7. PROVISION OF PRODUCT

  1. KALORA reserves their right to:
    1. decline requests for any product requested by the Company / Individual.
    2. cancel or postpone orders without prior notice.
  2. Where relevant, the Company / Individual shall ensure that KALORA, its servants and agents have full and safe access to the designated site/delivery point and any necessary equipment, materials and information, failing which hire charges will accrue until such access has been provided.
  3. Unless specified by KALORA to the contrary in any quotation, KALORA does not warrant that it will be capable of providing the product at specific times requested by the Company / Individual.
  4. Subject to otherwise complying with its obligations under the Terms, KALORA shall exercise its independent discretion as to its most appropriate and effective manner of providing the product and of satisfying the Company / Individual’s expectations.

8. INSURANCE

  1. The Company / Individual is responsible to effect whatever insurance cover required at its own expense.

9. DISPUTE RESOLUTION

If a dispute arises between the Company / Individual and KALORA, the following procedure applies:

  1. A party may give another party a notice of the dispute and the dispute must be dealt with in accordance with the procedure set out in this paragraph.
  2. A party must not commence legal proceedings (except proceedings seeking interlocutory relief) in respect of a dispute unless the dispute has been referred for resolution in accordance with this paragraph.
  3. A party must not oppose any application for a stay of any legal proceedings that may be issued in respect of a dispute pending the completion or termination of the procedure set out in this paragraph.
  4. If a dispute is notified, the dispute must immediately be referred to the parties’ respective senior management.
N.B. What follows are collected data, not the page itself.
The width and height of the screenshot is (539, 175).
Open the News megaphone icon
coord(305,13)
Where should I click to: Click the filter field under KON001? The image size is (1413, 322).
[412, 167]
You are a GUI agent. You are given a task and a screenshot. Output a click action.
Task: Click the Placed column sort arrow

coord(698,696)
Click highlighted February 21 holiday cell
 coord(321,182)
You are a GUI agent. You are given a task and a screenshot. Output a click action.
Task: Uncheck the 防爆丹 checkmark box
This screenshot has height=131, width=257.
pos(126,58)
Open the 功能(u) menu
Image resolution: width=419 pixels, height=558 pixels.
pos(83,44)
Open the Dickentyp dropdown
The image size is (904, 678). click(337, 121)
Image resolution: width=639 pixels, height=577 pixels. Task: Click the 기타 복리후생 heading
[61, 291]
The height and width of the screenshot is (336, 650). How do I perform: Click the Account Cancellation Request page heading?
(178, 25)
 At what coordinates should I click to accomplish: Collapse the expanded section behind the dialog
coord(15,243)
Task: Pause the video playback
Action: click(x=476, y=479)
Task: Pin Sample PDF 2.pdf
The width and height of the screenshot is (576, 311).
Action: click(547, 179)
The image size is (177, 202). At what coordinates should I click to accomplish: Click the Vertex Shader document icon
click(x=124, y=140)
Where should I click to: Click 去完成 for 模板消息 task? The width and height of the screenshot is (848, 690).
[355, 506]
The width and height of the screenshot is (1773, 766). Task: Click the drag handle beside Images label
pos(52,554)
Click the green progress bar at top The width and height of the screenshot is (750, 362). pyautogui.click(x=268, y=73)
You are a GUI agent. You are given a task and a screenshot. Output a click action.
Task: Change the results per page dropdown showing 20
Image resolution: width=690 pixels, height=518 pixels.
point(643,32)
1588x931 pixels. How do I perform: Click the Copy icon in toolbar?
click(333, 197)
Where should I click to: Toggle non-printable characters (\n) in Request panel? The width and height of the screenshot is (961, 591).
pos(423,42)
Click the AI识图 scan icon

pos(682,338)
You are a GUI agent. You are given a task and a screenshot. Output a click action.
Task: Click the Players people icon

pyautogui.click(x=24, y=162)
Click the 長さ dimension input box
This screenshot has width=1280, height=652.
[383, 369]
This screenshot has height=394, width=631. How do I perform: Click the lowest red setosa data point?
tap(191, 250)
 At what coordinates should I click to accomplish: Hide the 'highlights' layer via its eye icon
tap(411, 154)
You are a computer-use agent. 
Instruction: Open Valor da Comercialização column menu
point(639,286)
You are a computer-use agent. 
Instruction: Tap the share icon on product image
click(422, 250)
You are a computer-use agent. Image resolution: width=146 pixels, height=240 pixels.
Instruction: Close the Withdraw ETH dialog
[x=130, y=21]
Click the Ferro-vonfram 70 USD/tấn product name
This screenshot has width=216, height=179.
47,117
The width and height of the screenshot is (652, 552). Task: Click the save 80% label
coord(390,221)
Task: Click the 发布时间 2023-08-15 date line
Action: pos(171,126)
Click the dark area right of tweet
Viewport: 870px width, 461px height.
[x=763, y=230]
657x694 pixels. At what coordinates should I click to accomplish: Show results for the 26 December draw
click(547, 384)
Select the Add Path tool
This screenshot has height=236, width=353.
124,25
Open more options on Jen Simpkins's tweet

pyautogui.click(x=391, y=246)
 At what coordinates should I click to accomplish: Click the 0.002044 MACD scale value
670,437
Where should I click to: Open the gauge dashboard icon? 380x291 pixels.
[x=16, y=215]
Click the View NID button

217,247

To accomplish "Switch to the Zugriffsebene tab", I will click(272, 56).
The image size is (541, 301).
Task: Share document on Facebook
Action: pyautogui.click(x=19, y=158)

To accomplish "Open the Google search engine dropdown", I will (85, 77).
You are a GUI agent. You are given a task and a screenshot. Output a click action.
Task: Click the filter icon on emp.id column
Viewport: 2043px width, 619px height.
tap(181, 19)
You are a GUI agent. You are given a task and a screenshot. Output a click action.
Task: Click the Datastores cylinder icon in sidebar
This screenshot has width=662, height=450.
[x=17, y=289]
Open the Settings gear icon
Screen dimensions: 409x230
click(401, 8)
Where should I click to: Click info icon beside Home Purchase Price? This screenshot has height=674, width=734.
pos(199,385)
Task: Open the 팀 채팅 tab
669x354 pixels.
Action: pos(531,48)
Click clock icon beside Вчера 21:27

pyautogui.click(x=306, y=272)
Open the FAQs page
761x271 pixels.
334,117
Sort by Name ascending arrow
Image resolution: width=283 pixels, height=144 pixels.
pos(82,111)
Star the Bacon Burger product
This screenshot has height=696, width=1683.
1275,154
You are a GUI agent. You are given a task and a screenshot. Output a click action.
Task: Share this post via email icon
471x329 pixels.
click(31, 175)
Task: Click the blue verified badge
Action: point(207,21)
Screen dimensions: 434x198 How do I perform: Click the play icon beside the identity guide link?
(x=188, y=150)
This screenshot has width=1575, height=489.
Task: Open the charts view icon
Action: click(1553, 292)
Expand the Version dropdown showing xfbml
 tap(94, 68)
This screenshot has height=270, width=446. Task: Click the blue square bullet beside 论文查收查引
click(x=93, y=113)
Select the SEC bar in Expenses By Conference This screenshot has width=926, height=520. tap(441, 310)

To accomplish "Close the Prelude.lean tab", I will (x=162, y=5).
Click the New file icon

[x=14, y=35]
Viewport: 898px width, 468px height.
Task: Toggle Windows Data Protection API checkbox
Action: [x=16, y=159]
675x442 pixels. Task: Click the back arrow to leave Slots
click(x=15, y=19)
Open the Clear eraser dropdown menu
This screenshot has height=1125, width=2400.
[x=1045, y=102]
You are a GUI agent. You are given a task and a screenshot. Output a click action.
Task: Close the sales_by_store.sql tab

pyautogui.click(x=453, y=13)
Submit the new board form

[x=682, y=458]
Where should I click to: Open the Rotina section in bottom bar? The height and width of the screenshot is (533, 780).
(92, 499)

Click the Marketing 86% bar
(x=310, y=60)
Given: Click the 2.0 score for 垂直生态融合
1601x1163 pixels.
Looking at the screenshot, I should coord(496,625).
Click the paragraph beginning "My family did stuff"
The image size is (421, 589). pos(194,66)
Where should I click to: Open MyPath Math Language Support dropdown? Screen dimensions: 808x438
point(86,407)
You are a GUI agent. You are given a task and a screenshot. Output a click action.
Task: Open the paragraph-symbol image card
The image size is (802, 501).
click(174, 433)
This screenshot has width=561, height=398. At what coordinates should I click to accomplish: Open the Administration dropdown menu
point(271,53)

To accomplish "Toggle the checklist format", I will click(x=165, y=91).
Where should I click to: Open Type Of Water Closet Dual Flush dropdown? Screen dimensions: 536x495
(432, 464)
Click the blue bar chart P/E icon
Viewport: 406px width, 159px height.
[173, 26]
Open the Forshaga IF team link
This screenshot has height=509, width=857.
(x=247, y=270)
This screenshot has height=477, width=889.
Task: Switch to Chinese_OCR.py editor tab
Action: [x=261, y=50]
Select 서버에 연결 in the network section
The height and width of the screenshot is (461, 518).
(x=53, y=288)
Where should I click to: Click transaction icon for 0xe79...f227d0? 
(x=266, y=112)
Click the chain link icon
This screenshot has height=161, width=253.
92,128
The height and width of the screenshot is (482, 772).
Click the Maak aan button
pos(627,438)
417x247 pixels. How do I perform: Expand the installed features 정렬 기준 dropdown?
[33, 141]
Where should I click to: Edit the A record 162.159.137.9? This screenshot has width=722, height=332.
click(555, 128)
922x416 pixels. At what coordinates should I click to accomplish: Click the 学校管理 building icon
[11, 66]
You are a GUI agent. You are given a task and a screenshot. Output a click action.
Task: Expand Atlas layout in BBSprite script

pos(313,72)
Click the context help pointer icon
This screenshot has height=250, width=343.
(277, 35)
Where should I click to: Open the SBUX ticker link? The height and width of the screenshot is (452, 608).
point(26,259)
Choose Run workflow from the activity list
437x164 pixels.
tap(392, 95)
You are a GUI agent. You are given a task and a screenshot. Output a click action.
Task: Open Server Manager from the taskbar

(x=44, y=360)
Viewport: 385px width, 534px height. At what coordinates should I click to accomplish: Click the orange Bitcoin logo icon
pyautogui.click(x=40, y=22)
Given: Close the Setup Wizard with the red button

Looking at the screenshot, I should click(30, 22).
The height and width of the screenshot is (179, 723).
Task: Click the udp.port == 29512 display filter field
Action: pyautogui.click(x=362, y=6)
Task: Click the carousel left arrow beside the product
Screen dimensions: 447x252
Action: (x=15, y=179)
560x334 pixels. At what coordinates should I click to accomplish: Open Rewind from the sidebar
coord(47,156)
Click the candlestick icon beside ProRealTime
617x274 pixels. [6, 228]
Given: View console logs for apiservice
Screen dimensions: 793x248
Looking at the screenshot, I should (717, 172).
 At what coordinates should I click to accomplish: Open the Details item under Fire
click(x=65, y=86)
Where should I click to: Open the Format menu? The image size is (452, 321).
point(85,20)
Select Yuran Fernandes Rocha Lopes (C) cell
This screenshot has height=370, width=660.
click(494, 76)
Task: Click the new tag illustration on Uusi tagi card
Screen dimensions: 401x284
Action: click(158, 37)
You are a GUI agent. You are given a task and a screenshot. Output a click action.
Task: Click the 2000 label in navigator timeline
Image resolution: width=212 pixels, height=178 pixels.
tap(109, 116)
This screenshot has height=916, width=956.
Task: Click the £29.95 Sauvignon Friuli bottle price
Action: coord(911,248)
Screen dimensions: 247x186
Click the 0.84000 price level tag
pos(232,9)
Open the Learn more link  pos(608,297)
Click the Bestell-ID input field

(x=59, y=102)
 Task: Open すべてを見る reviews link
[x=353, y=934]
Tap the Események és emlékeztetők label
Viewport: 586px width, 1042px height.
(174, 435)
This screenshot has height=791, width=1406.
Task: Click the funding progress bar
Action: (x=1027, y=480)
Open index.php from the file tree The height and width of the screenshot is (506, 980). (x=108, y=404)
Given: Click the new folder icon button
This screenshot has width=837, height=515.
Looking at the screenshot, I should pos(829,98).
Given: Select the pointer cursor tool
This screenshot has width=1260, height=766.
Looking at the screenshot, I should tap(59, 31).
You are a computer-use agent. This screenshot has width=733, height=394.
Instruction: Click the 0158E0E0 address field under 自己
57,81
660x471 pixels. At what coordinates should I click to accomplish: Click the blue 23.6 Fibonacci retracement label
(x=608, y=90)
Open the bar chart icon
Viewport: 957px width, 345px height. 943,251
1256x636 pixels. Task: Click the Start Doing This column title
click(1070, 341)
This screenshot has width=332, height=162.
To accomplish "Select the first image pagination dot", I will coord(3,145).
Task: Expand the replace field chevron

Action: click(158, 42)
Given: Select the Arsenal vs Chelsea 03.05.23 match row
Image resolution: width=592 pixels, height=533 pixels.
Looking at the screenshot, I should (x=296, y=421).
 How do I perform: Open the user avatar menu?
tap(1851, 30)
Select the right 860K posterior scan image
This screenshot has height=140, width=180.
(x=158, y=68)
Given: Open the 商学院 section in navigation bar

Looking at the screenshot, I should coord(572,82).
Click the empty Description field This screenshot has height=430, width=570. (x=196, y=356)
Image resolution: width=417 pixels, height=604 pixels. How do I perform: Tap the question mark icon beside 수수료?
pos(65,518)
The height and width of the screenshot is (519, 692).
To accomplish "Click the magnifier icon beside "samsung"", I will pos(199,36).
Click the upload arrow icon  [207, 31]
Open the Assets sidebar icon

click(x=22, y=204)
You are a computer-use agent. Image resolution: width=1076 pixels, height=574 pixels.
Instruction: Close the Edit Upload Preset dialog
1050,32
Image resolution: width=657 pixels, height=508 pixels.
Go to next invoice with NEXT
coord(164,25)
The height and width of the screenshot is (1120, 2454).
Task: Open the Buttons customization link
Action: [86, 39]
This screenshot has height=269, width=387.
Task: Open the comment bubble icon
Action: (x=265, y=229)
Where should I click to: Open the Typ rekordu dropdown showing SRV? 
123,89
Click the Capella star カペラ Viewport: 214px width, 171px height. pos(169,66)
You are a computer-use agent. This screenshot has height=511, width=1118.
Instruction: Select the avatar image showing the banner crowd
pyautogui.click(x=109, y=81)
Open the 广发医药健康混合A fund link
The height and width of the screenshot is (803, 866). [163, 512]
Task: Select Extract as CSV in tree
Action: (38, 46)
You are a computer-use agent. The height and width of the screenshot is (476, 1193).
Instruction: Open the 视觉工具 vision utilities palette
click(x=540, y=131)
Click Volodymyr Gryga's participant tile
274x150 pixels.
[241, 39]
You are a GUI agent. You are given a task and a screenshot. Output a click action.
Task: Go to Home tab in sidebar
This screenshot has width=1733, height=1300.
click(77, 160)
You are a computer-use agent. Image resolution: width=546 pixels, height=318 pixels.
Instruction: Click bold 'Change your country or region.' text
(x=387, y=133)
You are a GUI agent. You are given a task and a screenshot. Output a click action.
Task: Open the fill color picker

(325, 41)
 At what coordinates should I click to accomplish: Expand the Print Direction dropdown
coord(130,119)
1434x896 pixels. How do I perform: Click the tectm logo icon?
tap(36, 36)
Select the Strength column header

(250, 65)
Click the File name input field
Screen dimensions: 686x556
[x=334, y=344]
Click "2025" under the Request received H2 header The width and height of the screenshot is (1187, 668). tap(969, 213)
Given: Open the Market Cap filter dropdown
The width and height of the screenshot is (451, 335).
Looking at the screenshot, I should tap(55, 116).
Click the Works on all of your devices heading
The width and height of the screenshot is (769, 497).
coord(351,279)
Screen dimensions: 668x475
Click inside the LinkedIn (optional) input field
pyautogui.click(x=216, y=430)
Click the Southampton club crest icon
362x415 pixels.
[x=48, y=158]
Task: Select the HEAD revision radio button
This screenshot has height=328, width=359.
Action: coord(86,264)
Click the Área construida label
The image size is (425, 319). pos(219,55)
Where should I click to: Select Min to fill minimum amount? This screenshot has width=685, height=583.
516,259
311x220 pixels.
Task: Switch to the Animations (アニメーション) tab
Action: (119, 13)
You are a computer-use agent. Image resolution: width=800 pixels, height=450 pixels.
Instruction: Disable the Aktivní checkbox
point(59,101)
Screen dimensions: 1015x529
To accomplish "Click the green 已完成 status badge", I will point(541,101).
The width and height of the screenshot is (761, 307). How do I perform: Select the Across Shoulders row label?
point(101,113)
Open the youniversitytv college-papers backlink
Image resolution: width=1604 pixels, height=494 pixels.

Those representatives must endeavour to resolve the dispute as soon as possible and in any event within 5 Business Days (or other period as agreed).
  5. Unless otherwise agreed by the parties, any dispute that cannot be settled by negotiation between the parties or their representatives the parties expressly agree to endeavour to settle the dispute by mediation administered by the Australian  Commercial Disputes Centre (ACDC) before having recourse to arbitration or litigation. The mediation must be conducted in accordance with the ACDC Guidelines for Commercial Mediation which are operating at the time the matter is referred to ACDC. The Guidelines set out the procedures to be adopted, the process of selection of the mediator and the costs involved. The terms of the Guidelines are incorporated into these Terms of Trade. This paragraph survives termination of these terms.
  6. Notwithstanding the existence of a dispute (including the referral of the dispute to mediation), each party must continue to perform its obligations under these Terms of Trade.
  7. The parties must hold confidential, unless otherwise required by law or at the direction of a court of competent jurisdiction, all information relating to the subject matter of the dispute that is disclosed during or for the purposes of dispute resolution. The parties acknowledge that the purpose of any exchange of information or documents or the making of any offer of settlement pursuant to this procedure is to attempt to settle the dispute between the parties. No party may use any information or documents obtained through the dispute resolution process for any purpose other than an attempt to settle the dispute between the parties.

10. JURISDICTION

  1. This agreement is deemed to be made in the State of Victoria and all disputes hereunder shall be determined by the relevant Victorian Court.

11. ENTIRE AGREEMENT

  1. The conditions set out in the Terms constitute the whole agreement made between the Company / Individual and KALORA.
  2. The Terms can only be amended in writing signed by each of the parties.
  3. All prior discussions and negotiations are merged within this document and KALORA expressly waives all prior representations made by it that are in conflict with any of the Terms in any way.